■ Description of the task:
The lines to return are those below that contain the word "each".

(Records drawn from a dataset)
□ □ □ □ □
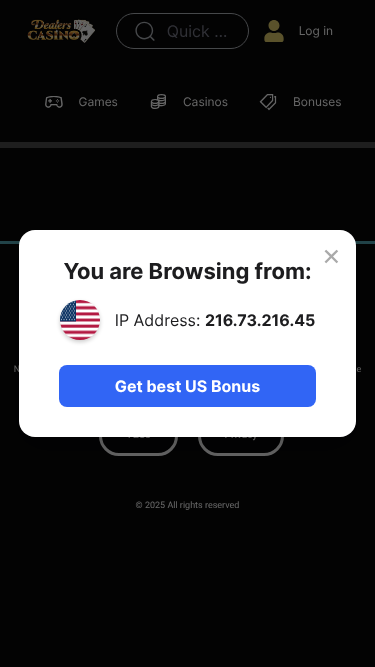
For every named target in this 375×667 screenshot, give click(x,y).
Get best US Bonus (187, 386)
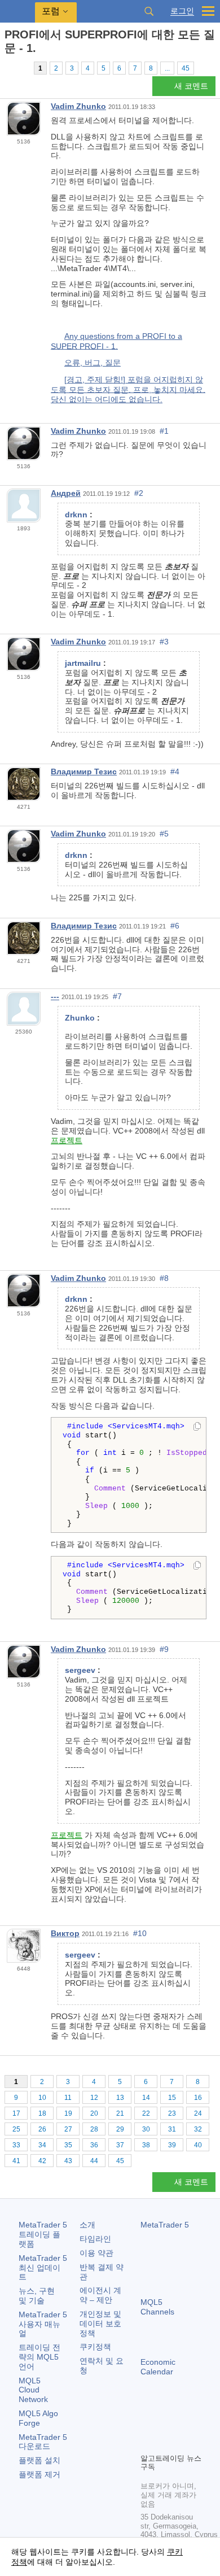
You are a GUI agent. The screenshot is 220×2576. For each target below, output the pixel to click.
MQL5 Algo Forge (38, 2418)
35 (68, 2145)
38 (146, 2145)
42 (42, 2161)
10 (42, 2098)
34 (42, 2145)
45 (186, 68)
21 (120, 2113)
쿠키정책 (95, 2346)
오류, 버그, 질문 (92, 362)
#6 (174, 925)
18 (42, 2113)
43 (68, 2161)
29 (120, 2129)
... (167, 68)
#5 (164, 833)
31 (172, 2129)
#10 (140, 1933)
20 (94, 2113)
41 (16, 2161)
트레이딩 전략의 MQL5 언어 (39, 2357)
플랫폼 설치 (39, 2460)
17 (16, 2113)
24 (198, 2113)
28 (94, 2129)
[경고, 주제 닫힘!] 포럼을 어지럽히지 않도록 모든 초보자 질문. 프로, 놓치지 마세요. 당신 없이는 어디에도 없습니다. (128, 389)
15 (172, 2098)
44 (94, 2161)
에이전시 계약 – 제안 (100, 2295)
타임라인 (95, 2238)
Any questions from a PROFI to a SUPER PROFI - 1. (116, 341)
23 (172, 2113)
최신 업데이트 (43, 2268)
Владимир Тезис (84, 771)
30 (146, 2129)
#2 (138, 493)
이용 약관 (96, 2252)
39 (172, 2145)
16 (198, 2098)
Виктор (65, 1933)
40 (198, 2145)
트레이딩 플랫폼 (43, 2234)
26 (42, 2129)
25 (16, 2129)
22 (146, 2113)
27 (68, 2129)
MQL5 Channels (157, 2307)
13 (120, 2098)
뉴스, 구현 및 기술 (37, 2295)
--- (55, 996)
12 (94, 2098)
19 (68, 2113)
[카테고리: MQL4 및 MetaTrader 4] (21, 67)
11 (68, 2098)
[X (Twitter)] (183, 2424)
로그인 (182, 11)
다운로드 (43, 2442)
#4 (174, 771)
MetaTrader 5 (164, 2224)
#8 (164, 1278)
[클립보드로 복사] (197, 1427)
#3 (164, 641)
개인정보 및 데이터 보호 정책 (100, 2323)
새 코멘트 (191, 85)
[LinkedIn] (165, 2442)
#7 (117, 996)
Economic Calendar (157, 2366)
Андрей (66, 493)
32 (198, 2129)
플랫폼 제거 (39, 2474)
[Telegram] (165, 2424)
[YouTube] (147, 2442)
□ □ □ □ □
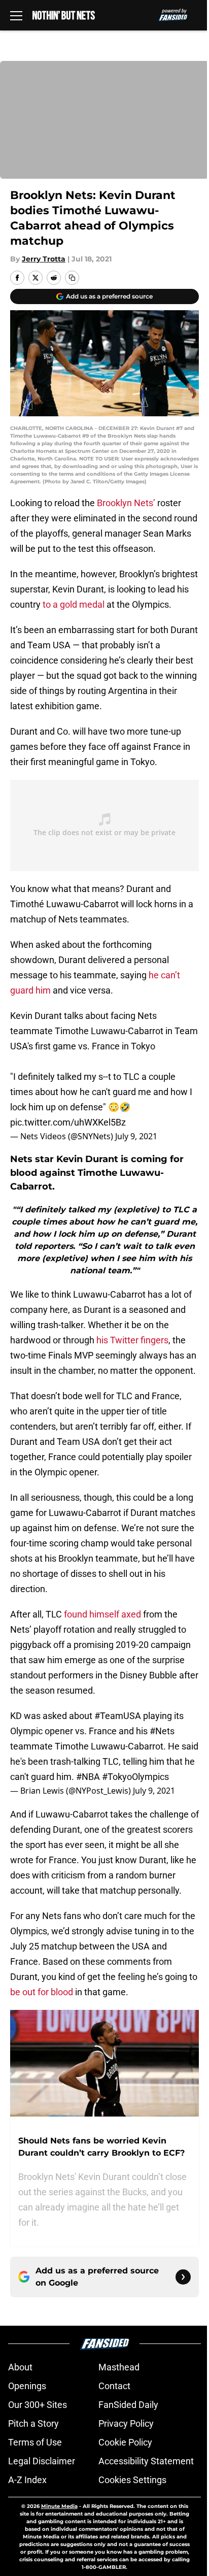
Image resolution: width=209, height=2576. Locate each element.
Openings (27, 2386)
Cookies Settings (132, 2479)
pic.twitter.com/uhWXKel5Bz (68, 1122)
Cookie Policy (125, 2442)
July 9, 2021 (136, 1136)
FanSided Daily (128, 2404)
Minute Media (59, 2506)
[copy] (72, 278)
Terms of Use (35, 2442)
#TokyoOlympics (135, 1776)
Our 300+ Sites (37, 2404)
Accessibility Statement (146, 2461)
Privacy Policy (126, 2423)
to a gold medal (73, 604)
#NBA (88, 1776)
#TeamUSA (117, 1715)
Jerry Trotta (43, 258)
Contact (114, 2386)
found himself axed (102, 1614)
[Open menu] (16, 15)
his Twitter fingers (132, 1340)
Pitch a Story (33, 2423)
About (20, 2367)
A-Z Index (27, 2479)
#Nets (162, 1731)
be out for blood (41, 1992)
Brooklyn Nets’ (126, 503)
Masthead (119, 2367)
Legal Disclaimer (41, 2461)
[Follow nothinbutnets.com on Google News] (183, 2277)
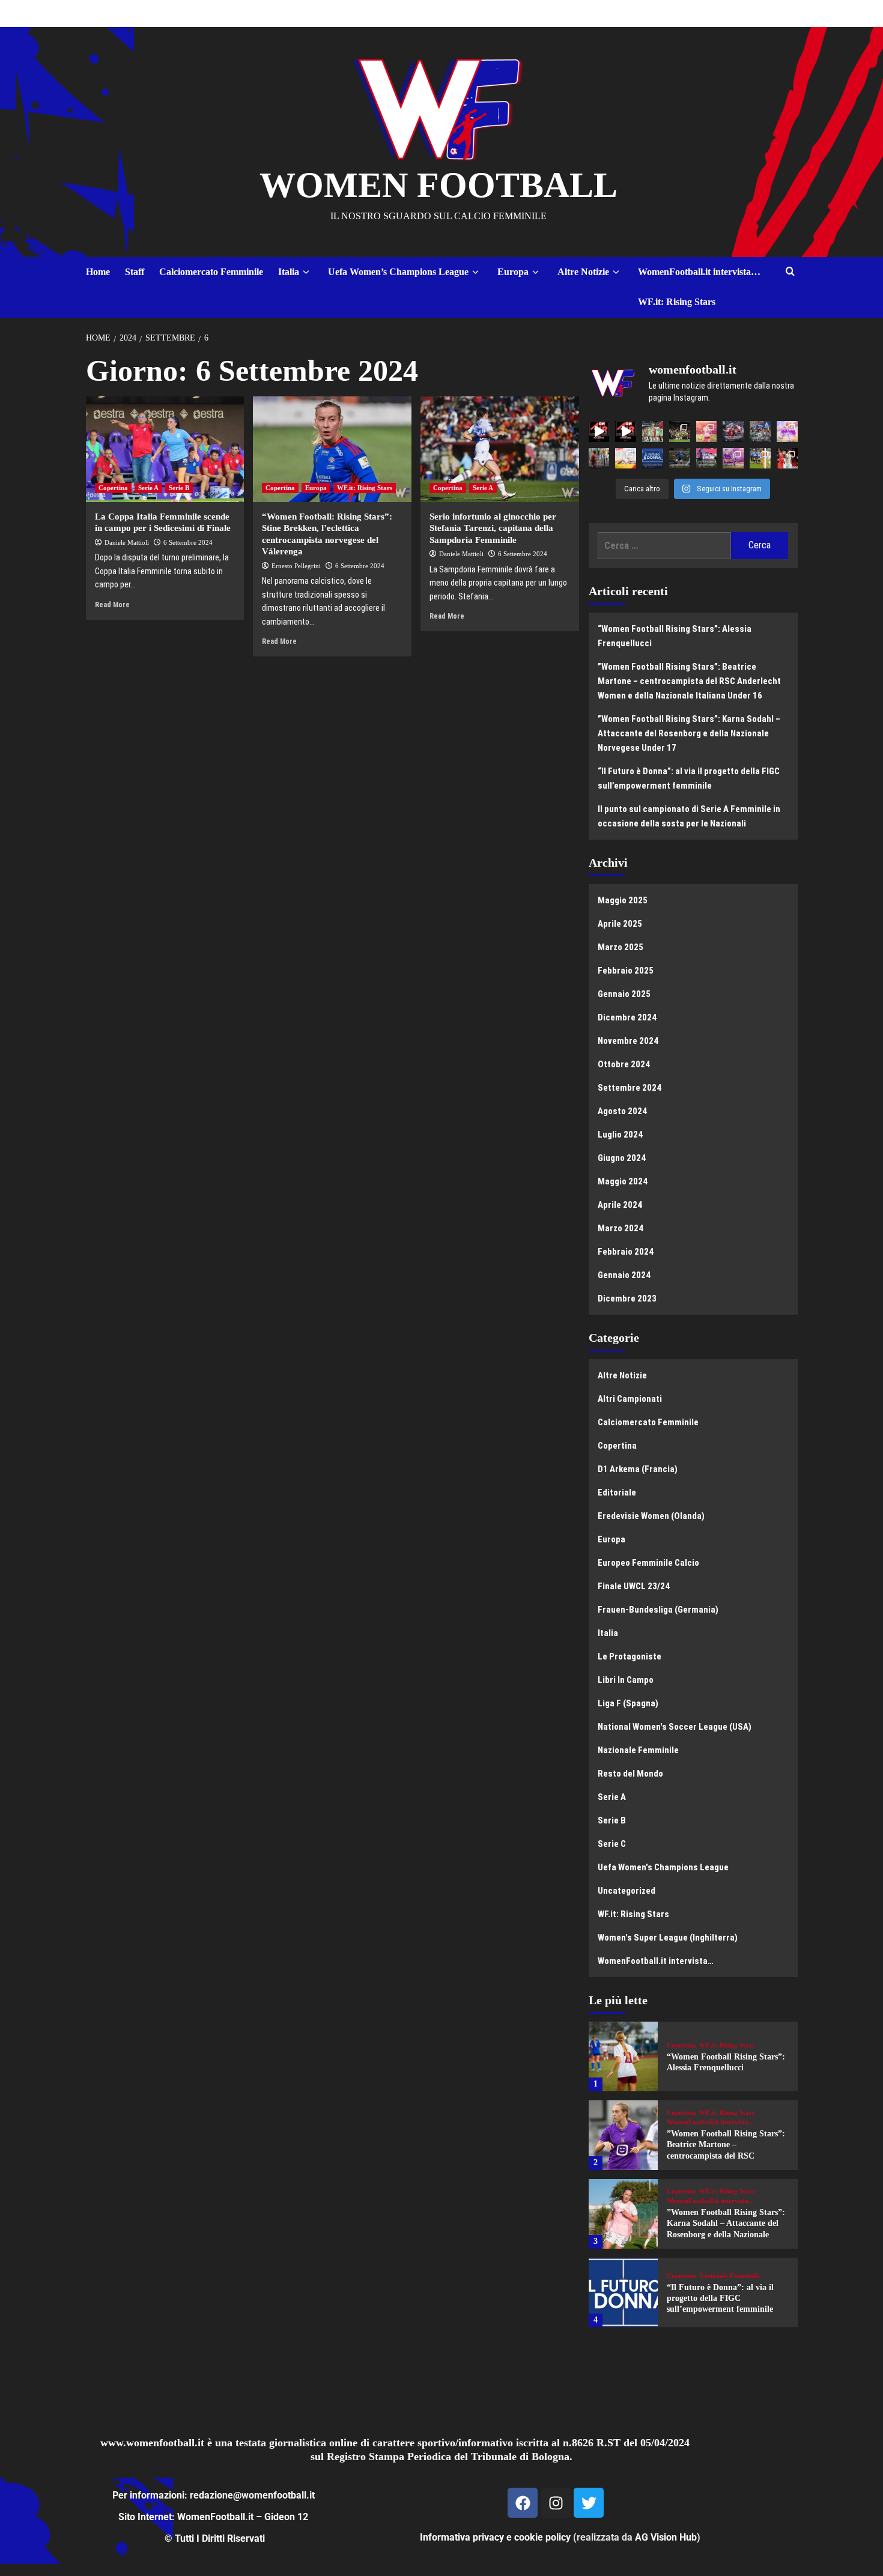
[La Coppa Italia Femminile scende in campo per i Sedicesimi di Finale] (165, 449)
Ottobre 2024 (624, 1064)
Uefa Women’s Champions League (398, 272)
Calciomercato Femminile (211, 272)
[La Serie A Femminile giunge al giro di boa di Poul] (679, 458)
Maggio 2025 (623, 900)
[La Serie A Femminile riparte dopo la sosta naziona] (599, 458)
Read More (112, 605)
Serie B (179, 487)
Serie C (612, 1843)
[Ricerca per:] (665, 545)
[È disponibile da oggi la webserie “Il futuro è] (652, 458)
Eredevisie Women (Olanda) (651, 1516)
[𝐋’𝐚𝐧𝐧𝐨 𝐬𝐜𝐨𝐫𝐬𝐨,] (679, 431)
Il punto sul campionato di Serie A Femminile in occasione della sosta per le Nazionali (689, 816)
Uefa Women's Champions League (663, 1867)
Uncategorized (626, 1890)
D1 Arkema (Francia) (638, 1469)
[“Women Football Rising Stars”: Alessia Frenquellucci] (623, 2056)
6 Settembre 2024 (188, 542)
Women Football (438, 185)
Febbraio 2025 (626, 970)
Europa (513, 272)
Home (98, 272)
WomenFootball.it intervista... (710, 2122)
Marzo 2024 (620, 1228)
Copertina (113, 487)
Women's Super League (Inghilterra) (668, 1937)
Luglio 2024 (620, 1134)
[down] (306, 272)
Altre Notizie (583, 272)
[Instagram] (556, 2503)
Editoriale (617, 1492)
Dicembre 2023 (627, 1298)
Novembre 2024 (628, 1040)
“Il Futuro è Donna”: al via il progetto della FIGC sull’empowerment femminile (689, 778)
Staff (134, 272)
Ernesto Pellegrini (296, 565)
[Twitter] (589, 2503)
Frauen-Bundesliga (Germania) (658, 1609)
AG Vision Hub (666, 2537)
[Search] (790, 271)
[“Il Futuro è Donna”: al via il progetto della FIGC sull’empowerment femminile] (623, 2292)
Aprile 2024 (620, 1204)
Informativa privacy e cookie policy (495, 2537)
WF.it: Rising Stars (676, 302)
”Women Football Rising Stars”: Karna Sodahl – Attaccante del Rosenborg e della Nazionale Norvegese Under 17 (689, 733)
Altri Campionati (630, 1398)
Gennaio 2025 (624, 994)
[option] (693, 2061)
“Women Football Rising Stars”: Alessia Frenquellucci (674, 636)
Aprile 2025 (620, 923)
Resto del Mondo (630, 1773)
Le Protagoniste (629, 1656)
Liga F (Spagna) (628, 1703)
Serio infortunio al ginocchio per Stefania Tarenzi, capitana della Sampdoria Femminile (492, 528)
□ □ □ □ □
■ Output for this exercise:
You are a GUI agent. The screenshot is 220×2576. For each target below, output the pixel to click.
Image resolution: width=209, height=2576. Locate each element.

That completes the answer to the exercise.